As has been consistently advocated by the Children and Young Peoples Commissioner for Scotland and the expert advisory group that has been working with the CYCPS, full and direct incorporation is the preferred model for realising children’s rights in Scotland. The draft Children’s Rights (Scotland) Bill was developed by a committee of experts on both children’s rights, Scots law and international law. The advisory group drew upon international children’s rights practice to craft the draft that is included in the Consultation Paper. It offers a framework of proactive and reactive components while incorporating the full text of the UNCRC into Scots law, defining the duty-bearers, the rights recipients and clarifying who may raise claims in the reactive sense if the government fails in its duties to children. It also acknowledges that devolved competence may limit the ability of the Scottish Government organs in certain circumstances and underscores that further detailed legislation will be necessary to give full effect to some of the rights.

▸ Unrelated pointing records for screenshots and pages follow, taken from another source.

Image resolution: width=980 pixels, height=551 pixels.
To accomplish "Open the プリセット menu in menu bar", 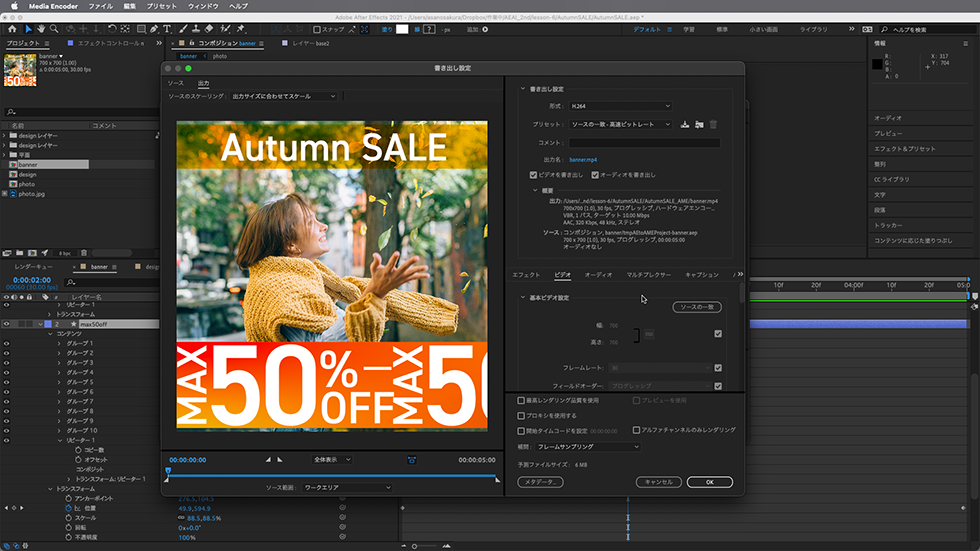I will (x=162, y=6).
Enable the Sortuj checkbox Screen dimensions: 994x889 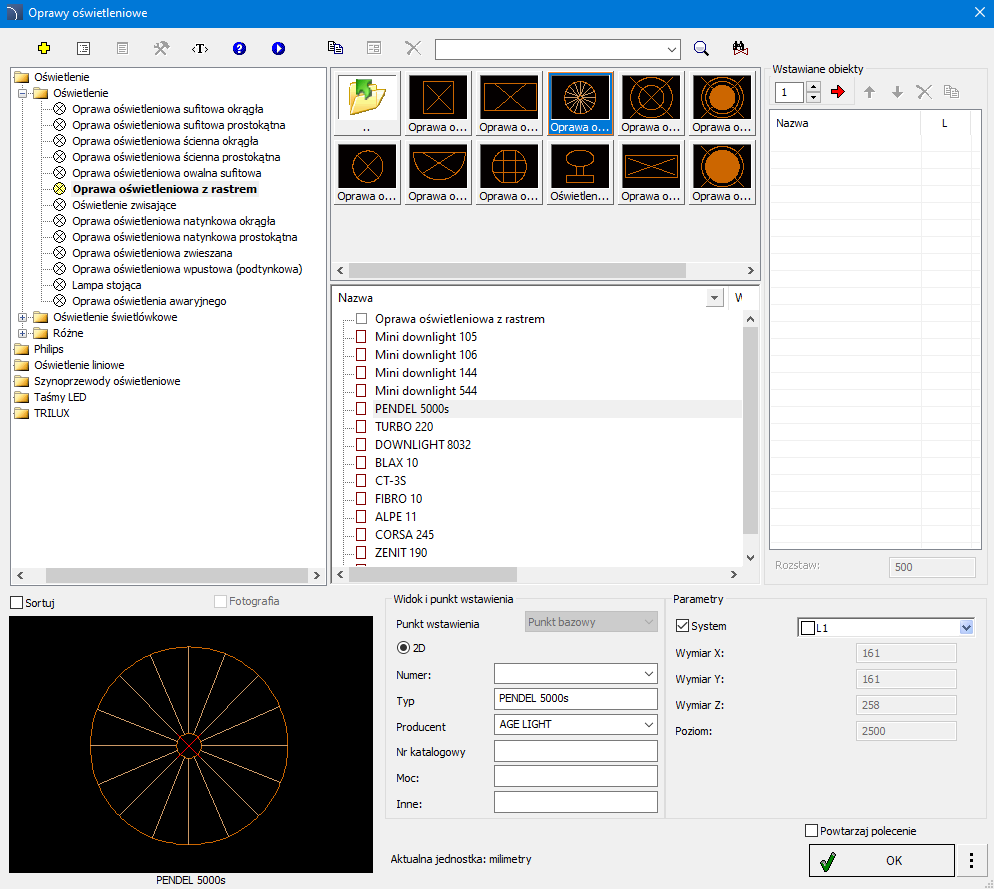pos(16,602)
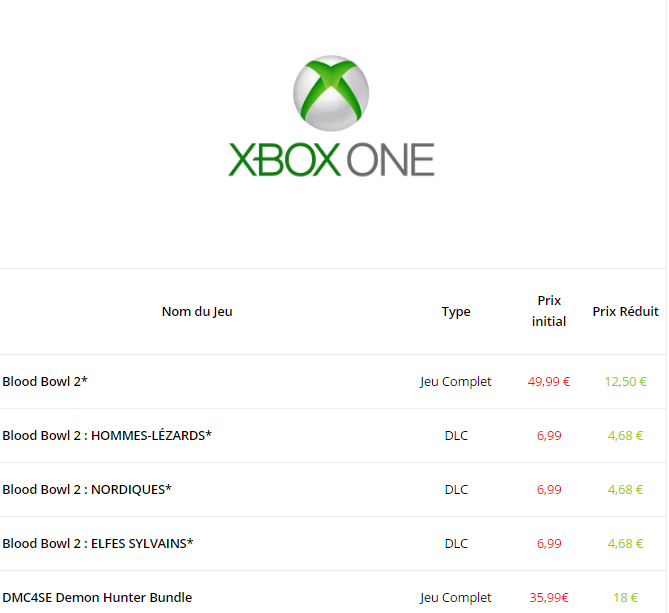Screen dimensions: 669x613
Task: Click the XBOX ONE wordmark text
Action: pyautogui.click(x=331, y=160)
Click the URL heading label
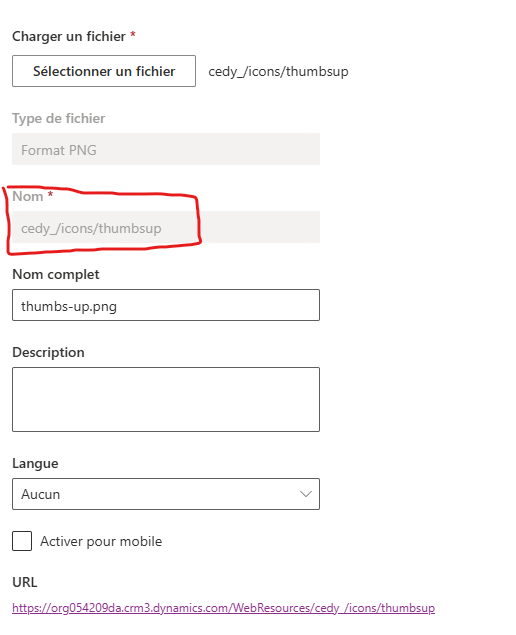The width and height of the screenshot is (516, 635). point(25,582)
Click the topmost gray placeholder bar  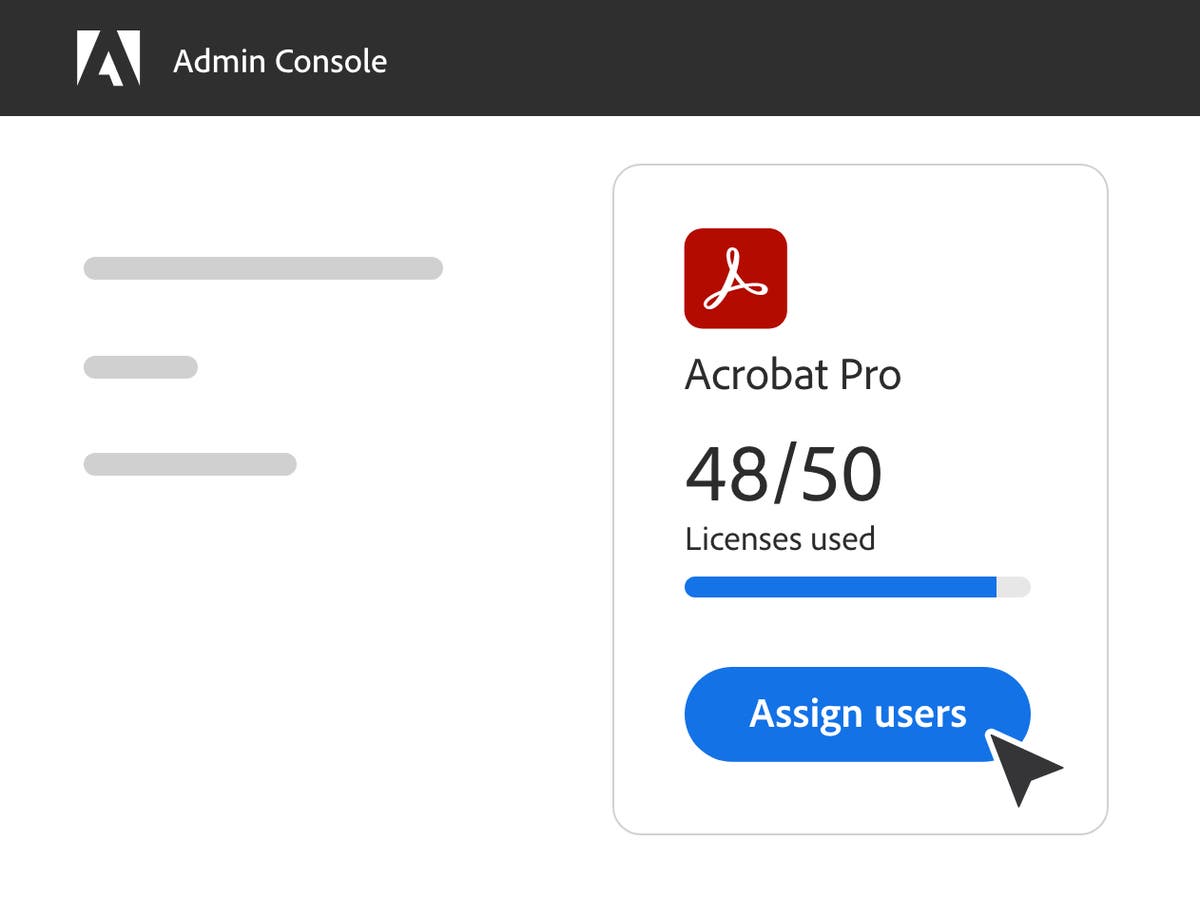[262, 267]
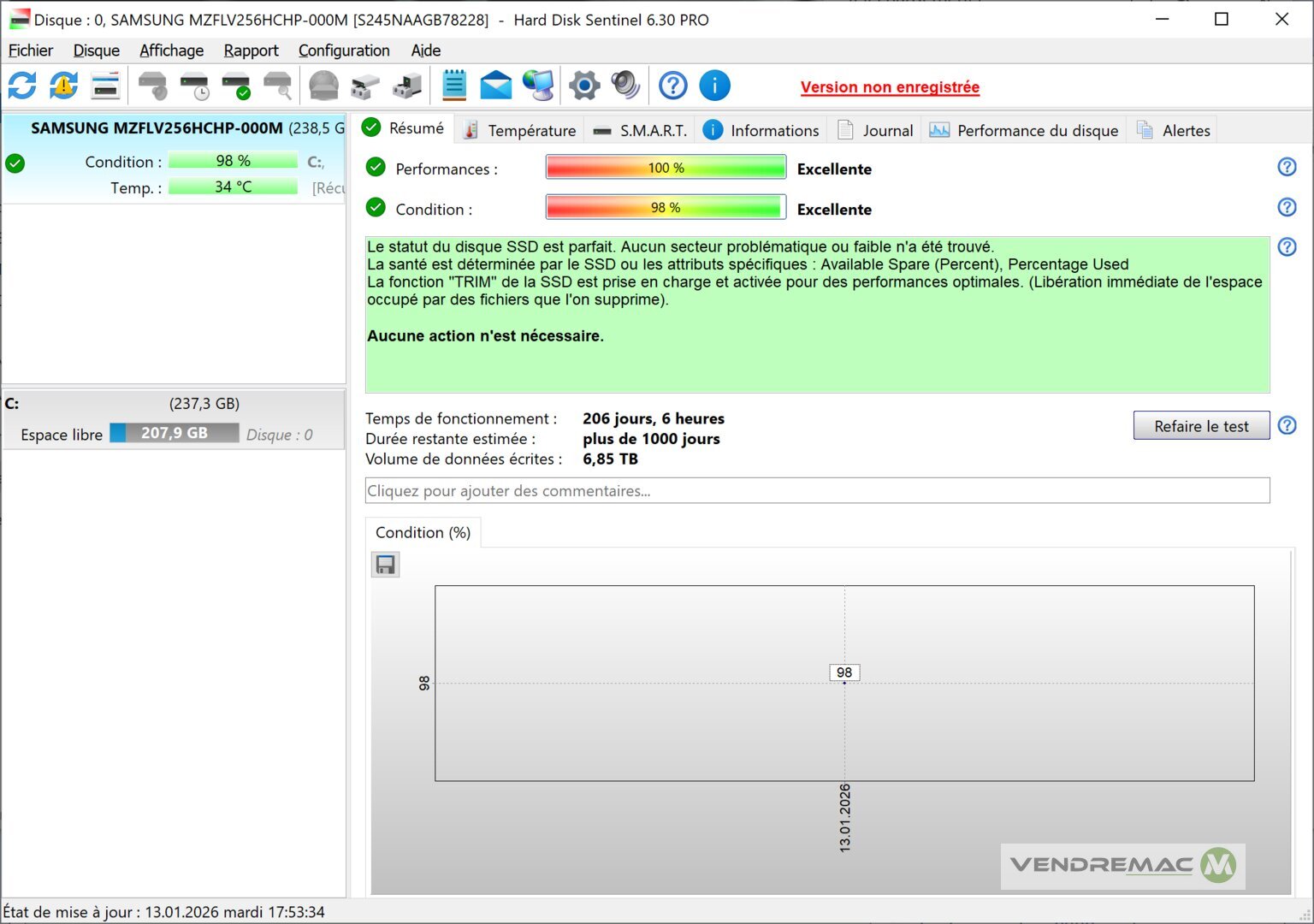Click the blue info circle toolbar icon

coord(714,86)
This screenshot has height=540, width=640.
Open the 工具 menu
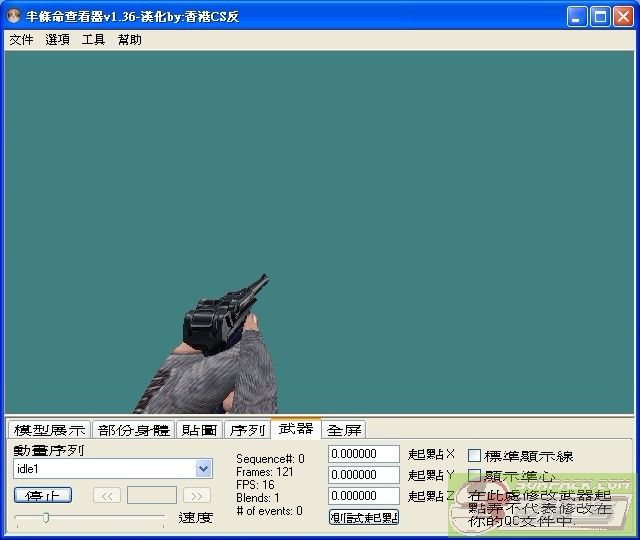[93, 40]
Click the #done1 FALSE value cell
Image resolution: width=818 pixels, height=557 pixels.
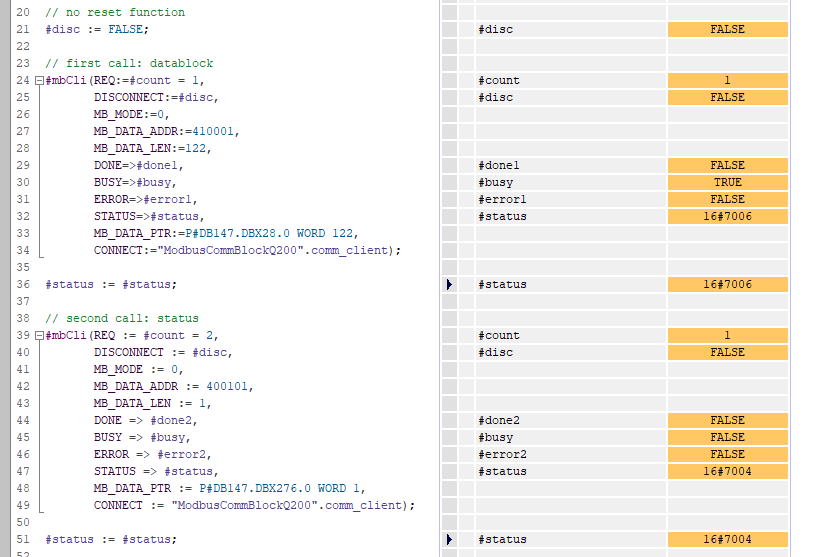(x=727, y=165)
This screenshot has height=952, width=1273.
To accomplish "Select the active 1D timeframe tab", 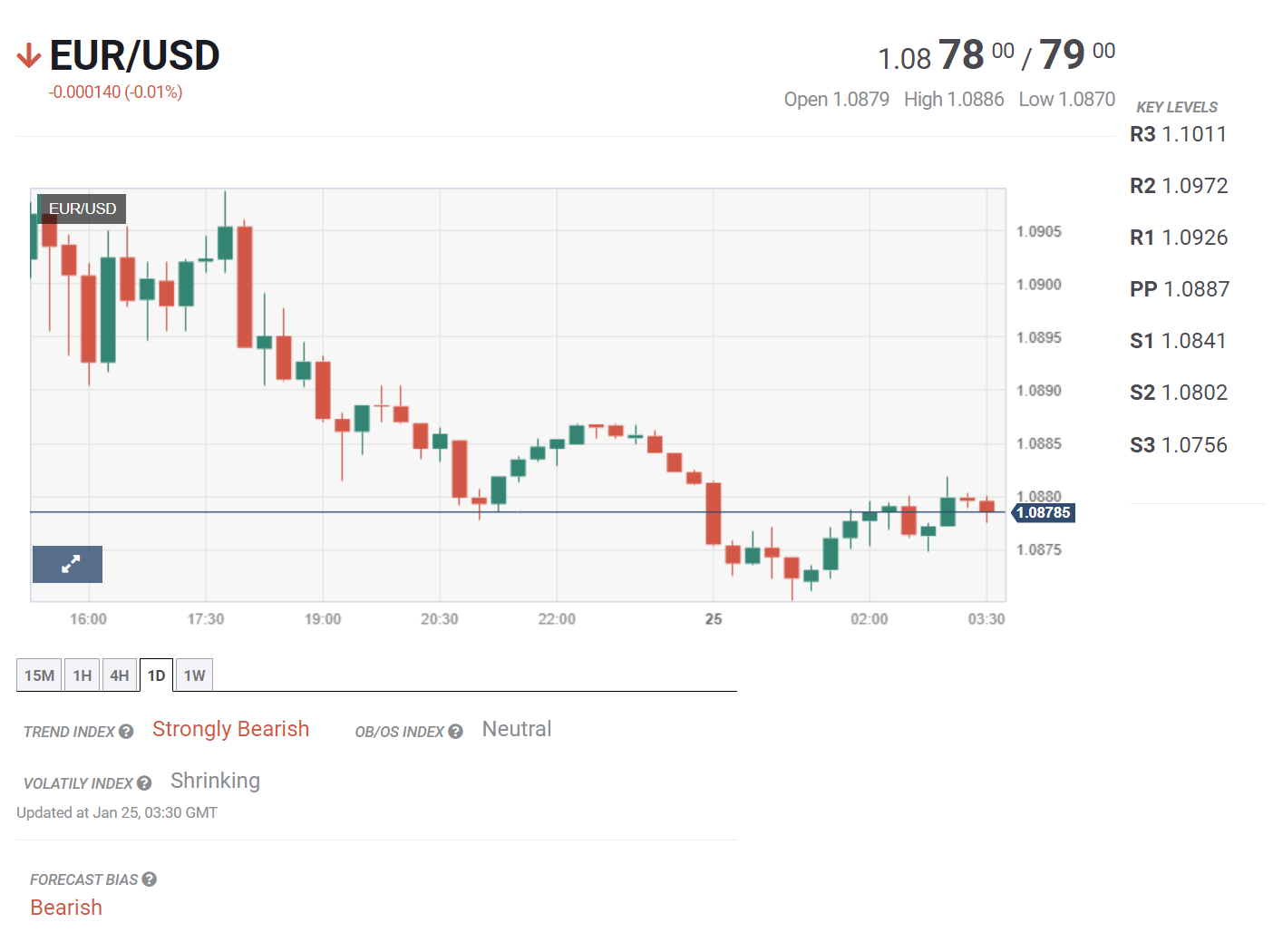I will coord(156,675).
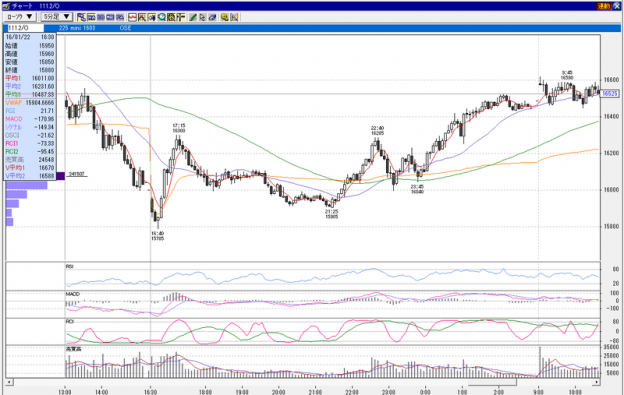Open the ローソク chart type dropdown
The image size is (624, 395).
(20, 17)
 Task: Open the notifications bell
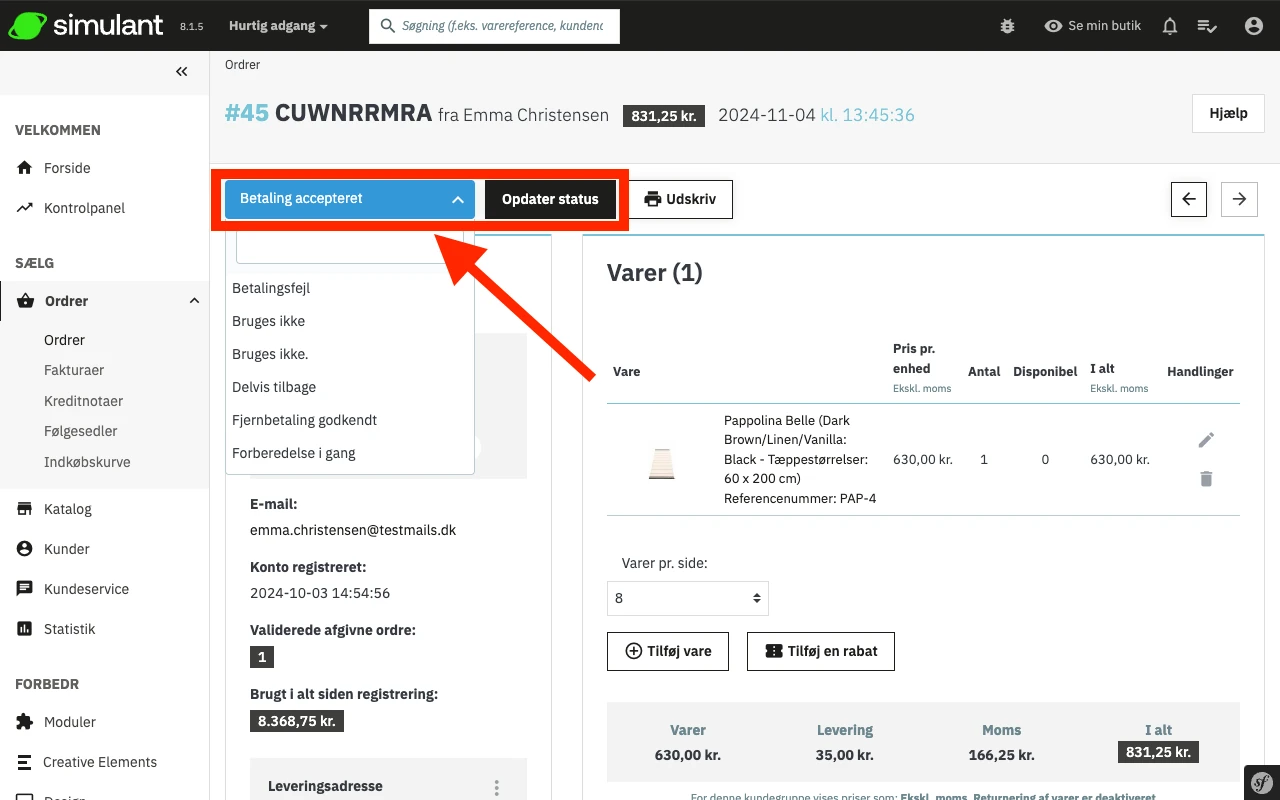pos(1169,26)
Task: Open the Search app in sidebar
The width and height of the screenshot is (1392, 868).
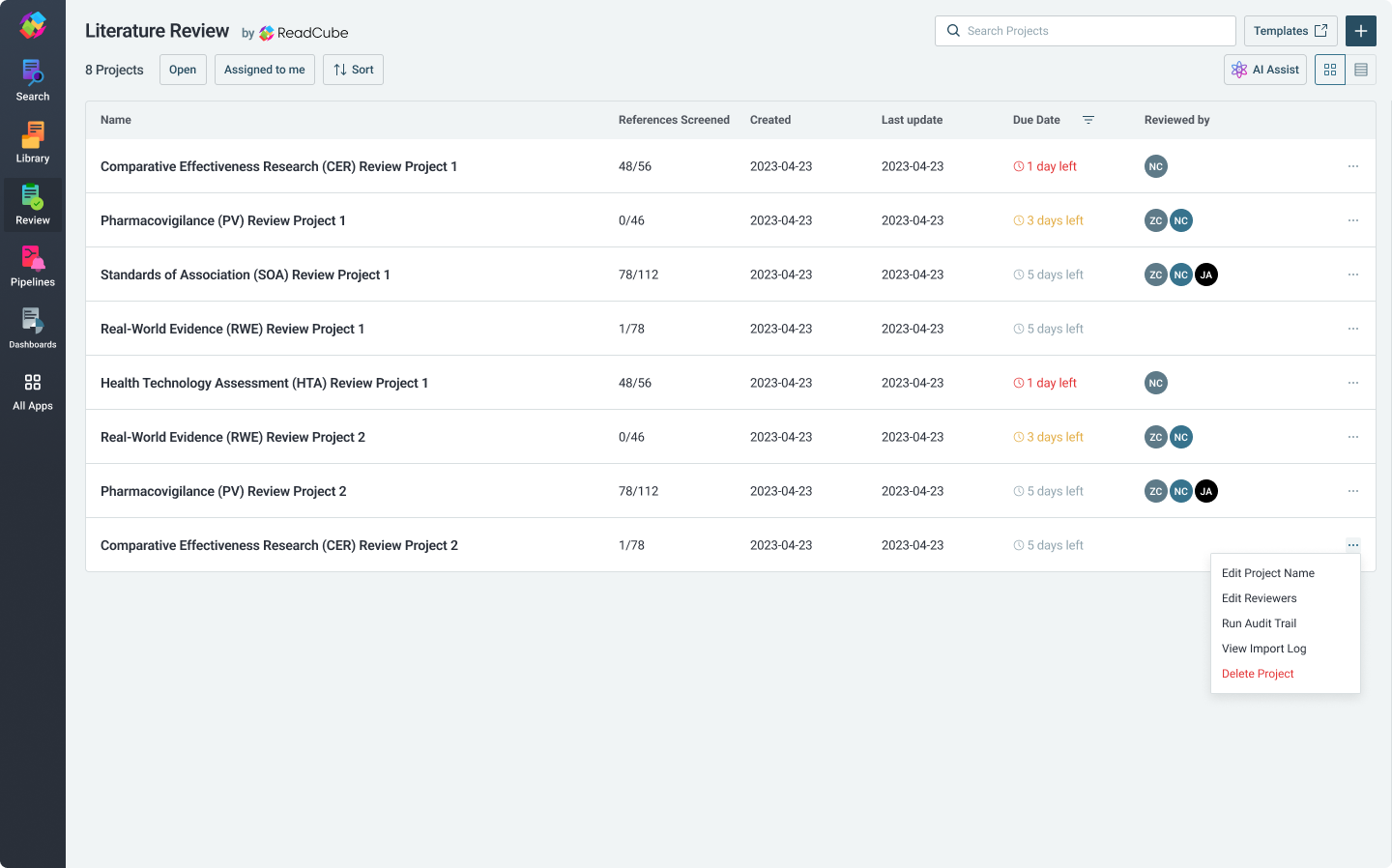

The Consultation Paper demonstrates the confusion around incorporation as it uses the word ‘transposition’ incorrectly in introducing a second incorporation option. It is word that long has been used in the UK and internationally to identify legislative practice of taking a piece of international law – in this case the UNCRC – and embedding it directly into UK law much like the Human Rights Act model. ‘Transposition’ is not normally used to refer to the process of redefining the terminology of human rights conventions. Proposals to redraft the language of the UNCRC for the ‘Scottish context’ would result in unanchored, untested legalese as the UK courts have been referencing the legal opinions of the Committee on the Rights of the Child (which oversees the UNCRC) for a decade. Alternatively, the direct incorporation method has many advantages as it ensures the rights remain comparable to those in the UNCRC rather than a redrafted version, such as the ‘transposition’ option suggested in the consultation.
The UNCRC framework is a trusted reference point with an established, identifiable body of interpretive legal concepts and terminology not only in the UK but across the world. It gives extensive consideration to the basic needs of children across mainstream rights platforms as well as those children’s rights that are marginalised for any number of reasons. To be clear, the UNCRC is a floor, not a ceiling, and the language used in the Convention confirms that governments must do more than pay lip-service to the UNCRC. Direct incorporation is the key to fully delivering a legal landscape that promotes, protects and fulfils children’s rights and an environment where ALL children thrive.